START Data for this exercise

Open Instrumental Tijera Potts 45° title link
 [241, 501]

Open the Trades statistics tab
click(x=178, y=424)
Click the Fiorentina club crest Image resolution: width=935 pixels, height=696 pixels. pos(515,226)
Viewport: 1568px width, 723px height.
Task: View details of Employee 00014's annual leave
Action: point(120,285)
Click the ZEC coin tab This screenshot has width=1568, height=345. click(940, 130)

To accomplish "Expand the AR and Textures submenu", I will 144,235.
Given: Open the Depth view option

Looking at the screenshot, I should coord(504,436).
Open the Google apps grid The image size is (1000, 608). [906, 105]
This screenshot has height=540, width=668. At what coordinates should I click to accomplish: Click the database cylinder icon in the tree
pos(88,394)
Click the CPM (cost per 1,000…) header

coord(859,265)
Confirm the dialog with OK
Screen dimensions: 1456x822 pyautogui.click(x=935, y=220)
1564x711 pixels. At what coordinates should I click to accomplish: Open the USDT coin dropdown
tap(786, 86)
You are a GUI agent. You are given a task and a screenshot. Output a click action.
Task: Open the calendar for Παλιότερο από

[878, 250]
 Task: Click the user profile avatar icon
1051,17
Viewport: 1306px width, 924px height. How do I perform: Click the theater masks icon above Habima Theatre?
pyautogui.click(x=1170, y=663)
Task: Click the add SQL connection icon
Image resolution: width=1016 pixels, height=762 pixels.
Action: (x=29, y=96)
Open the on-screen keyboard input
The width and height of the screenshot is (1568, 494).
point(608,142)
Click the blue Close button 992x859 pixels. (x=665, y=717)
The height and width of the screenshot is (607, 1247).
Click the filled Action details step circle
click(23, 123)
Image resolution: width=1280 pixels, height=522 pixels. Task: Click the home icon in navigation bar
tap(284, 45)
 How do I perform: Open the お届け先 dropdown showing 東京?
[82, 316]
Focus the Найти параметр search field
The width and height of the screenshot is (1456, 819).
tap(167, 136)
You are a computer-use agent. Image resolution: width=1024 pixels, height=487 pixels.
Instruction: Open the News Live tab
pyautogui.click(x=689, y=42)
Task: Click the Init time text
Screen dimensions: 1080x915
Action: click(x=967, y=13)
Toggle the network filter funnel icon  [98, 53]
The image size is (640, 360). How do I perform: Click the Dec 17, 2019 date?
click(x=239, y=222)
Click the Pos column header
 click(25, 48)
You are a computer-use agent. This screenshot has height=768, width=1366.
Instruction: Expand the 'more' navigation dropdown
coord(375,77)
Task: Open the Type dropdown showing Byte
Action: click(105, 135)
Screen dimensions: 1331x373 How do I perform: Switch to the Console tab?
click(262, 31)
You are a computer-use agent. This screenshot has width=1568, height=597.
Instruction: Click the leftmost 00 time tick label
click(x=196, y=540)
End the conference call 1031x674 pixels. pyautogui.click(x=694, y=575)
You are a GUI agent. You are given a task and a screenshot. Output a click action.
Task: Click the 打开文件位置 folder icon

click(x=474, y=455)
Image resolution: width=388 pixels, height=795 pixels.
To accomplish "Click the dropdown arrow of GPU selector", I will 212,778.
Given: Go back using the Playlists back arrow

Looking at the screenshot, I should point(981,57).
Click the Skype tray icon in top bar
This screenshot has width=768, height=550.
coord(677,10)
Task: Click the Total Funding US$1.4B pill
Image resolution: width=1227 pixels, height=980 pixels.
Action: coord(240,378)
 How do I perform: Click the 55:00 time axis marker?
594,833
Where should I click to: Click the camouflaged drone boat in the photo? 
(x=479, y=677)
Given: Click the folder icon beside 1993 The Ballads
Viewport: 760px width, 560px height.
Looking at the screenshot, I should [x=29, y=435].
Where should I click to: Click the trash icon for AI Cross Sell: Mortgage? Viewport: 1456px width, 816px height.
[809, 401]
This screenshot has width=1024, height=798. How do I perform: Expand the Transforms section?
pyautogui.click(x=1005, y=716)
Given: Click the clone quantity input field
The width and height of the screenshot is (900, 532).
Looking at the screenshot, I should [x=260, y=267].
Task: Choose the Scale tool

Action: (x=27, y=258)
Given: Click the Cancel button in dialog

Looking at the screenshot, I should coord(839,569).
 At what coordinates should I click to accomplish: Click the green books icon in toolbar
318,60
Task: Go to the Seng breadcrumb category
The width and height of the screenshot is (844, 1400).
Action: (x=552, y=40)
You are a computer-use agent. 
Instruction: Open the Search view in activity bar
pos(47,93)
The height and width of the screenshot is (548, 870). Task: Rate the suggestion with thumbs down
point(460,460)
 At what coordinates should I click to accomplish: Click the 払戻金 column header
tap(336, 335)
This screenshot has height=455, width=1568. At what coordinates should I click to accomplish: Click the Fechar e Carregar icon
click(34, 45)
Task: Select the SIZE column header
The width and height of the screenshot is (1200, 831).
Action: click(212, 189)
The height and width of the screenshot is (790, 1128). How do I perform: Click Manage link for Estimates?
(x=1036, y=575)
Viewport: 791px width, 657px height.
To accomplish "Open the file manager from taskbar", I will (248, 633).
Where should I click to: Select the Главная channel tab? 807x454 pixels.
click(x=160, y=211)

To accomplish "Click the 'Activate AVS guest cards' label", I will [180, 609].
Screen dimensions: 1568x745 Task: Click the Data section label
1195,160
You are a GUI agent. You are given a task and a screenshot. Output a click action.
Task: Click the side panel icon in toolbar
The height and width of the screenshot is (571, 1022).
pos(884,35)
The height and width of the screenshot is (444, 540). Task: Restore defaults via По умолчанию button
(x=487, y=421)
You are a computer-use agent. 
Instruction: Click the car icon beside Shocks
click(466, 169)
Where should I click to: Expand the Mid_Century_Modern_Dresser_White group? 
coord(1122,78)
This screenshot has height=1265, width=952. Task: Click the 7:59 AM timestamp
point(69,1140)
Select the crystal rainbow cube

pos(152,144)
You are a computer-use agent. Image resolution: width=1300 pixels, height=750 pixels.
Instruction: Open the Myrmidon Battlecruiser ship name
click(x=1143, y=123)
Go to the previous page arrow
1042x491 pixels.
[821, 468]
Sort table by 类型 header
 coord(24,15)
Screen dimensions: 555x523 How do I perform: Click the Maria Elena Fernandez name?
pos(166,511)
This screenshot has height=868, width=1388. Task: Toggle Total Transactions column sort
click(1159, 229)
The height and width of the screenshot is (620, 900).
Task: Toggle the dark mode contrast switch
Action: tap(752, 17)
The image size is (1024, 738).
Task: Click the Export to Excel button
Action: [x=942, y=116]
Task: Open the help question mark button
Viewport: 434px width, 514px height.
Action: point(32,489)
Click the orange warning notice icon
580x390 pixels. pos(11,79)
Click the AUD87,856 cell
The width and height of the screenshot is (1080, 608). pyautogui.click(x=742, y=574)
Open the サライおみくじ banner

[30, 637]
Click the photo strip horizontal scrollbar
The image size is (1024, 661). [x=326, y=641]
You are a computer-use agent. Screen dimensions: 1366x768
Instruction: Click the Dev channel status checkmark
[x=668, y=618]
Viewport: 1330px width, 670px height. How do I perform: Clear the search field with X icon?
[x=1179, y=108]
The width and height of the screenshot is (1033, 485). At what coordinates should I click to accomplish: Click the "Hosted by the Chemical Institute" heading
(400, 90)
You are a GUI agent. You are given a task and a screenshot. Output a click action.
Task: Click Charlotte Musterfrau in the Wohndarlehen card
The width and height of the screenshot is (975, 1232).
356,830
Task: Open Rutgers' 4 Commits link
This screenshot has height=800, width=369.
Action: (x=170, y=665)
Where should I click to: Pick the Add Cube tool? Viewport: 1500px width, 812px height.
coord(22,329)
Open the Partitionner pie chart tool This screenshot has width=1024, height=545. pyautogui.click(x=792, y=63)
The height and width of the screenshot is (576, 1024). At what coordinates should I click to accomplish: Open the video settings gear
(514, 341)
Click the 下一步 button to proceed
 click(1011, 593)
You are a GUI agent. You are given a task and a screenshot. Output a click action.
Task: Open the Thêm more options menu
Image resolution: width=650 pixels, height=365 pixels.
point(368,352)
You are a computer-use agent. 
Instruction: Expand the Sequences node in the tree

END Data for this exercise

Work instruction: Scan the data, and report each line that uses the word "will".

Answer to this exercise:
To accomplish "Expand the AR and Textures submenu", I will 144,235.
To accomplish "Click the dropdown arrow of GPU selector", I will 212,778.
To accomplish "Open the file manager from taskbar", I will (248, 633).
To accomplish "Click the 'Activate AVS guest cards' label", I will [180, 609].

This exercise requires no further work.